═══ Provided text ═══

In addition, they added some ‘spreading room’ in lieu of the erosion of the cliff side which is very noticeable on this section of the walk.

The cliffs here are roughly 200ft high. Sticking to the coast the distance to Port Mulgrave is nearly two miles long with some ups and downs typical of the coast. The hill on the right as you approach Port Mulgrave is Beacon Hill.

Continue past the first row of houses at Port Mulgrave to a path on your left leading steeply down the cliff side. Soon arrive at the now derelict harbour of Port Mulgrave.

The harbour was built originally to export ironstone up the coast to the Tyne in 1860. Its popularity declined in the 1920s (and left derelict 10 years later) but there are still the remnants of a more popular age today.

Return up the cliffside path to the houses in Port Mulgrave. Follow the main road as it heads away from the coast, at a T-junction just before the busy A road fork left. Cross the busy road and join a footpath (initially a lane) heading away from the coast.

Ignore a path to your left but continue in to some delightful mixed woodland. This is Dales Beck parallel to the larger Borrowby Dale.

═══

Continue the Port Mulgrave coastal walk description from its final sentence.

═══ Dataset excerpt ═══

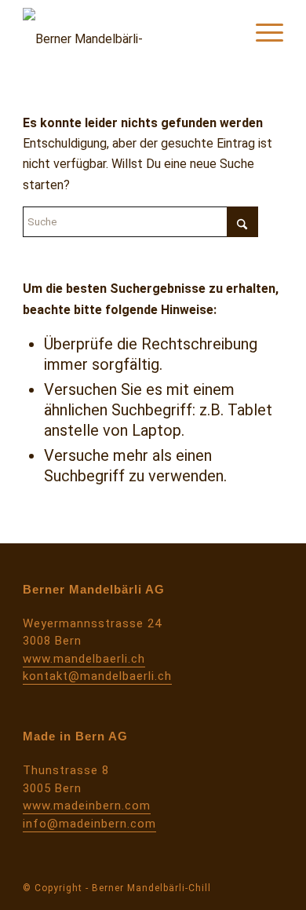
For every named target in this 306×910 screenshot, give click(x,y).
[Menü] (261, 31)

═══

▶ **Response to this exercise**
Drop down to a footbridge, cross it and climb for a few metres on the other side. Before leaving the woods take a path to your right heading north and meeting Borrowby Dale itself.

The path continues through the woods for half a mile till it becomes more of a track.

Carry on another 300 metres to a footbridge. Here turn right and climb out of the dale. Re-cross the main road and enter the outskirts of Staithes.

Pick your way back to the car park through the houses of Upper Staithes.

Fact File:

Distance: Roughly seven miles

Height to Climb: 100m (320 feet).

Start: NZ 781186. A large car park in Upper Staithes.

Difficulty: Moderate. A mixed walk along footpaths, woodland trails and larger tracks.

Refreshments: Staithes has a good choice of pubs and cafes, mainly in the lower quarter.

Be Prepared: The route description and sketch map only provide a guide to the walk. You must take out and be able to read a map (O/S Explorer OL27) and in cloudy/misty conditions a compass. You must also wear the correct clothing and footwear for the outdoors.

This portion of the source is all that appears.